My one guy friend, who I dated long ago during a time of my life that I have repressed almost entirely, lives in Texas. We talk on the phone sometimes. But I’d been emailing back and forth with a guy I knew through writing, and we made plans to have coffee and talk about writing some more.
“You can be my guy friend,” I told him, boldly. He said that might work out. He sounded a little bemused.
And then, immediately, I was anxious. As though I was doing something wrong. I wasn’t sure how to break the news to Bear. The news that I was going to see a guy. In person. A real guy. And we were going to do things together. Like talk. And drink coffee. And eat stuff. And possibly even walk to the subway.

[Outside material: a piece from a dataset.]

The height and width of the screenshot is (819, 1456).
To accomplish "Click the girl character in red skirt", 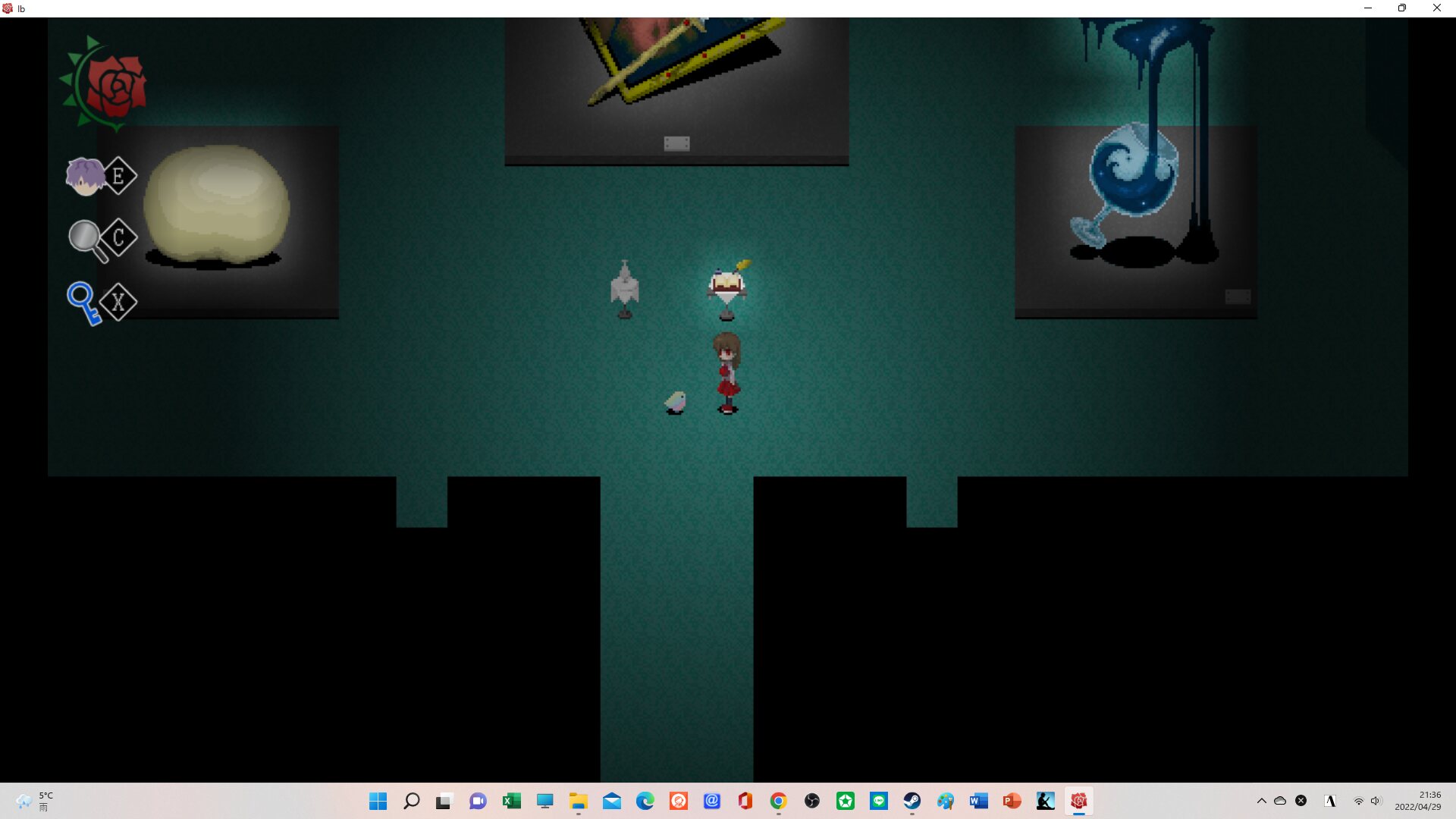I will point(727,373).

Bear wanted to know: why did I need a guy friend? Why did I want one? I had all these other perfectly fine friends. He was uneasy.

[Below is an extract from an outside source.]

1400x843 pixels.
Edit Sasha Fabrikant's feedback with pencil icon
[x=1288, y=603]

I went anyway, and tried not to feel as though I was violating some sacred code of marriage. The guy friend and I seemed to be getting along. I ordered a cannoli (cannolo?), he ordered a gelato (so then it HAS to be” cannolo”).

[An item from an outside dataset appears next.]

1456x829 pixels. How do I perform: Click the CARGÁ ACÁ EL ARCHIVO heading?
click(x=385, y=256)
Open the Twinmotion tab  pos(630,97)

We talked about stuff. I thought I was being relatively charming, and then I hit my straw with an emphatic gesture, and sent it flying onto the next table over, where it landed in a little girl’s lap. My new guy friend laughed a lot, and then he made fun of me a lot.
“I am usually not this bad,” I said. “I usually don’t lose my straw like that.” I tried to keep talking about important things, but he was still laughing.
I relaxed a little when he started talking about dating and I started talking about Bear. It was like we were saying, “Yes, yes, we know, girls and guys often get together for another reason, but that is not the point here.”
After meeting up in person, we continued talking online from time to time. The way that friends do.
I think that Bear is over it. Maybe he was just inexperienced with me having guy friends, the way that I am inexperienced having them. Maybe he just expects them to try to kiss me, because he wants to kiss me. Maybe it’s easy to make the mistake that all guys are the same. People do that a lot, with other people.
And recently, randomly, it occurred to me that having a guy friend doesn’t actually have to be anything very unusual. It occurred to me that it isn’t that I need to have guy friends, it’s that I’d like to be able to be friends with anyone I want to be friends with, regardless of their gender. Because having a guy friend turns out to be a lot like having a friend. It’s practically the same thing. Wait—it is the same thing. Except, from my experience, you get teased a lot more. You get made fun of. And things feel straightforward, much like the stereotype. Which is nice. Because that is how my brothers and I interact.
And I like it.
I feel a little hopeful.
* * *
Do you have guy friends? Tell me!
Unroast: Today I love the line of my jaw.
P.S. I told my new guy friend that I was writing this post, and he said, “Just make sure to highlight my sensitive side, too. I know that I am All that is Man, but I want people to know there’s more to me than macho awesomeness.” So don’t worry– there’s more to him than macho awesomeness. I swear.